**Exercise objective**
Locate every line in the items below that contains the string "Image" and copy each such line in full.

**Data to use**
· · · · · · ·

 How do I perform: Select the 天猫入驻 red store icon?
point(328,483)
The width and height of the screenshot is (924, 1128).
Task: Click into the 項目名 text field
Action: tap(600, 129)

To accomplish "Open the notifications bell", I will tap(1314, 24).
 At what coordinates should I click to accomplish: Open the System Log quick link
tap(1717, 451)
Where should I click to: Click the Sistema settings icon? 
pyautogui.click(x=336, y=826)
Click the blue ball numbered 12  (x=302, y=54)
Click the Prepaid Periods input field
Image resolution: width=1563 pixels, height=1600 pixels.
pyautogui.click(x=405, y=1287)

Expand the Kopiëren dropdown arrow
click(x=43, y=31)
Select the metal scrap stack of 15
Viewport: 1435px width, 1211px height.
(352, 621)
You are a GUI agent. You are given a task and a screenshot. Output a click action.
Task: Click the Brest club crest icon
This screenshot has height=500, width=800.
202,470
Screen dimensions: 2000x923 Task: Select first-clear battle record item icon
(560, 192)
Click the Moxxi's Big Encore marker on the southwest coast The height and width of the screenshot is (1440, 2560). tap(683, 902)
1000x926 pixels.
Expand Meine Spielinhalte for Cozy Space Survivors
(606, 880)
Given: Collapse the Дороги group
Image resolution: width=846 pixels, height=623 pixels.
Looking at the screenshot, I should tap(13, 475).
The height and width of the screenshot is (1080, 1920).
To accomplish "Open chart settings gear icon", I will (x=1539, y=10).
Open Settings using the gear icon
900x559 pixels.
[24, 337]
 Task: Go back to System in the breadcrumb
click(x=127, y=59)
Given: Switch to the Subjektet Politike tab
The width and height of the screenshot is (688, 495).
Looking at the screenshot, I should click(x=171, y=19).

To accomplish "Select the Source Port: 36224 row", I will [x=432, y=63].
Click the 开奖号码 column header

· · · · · · ·

**Expected output**
Image resolution: width=1563 pixels, height=1600 pixels.
Image resolution: width=846 pixels, height=623 pixels.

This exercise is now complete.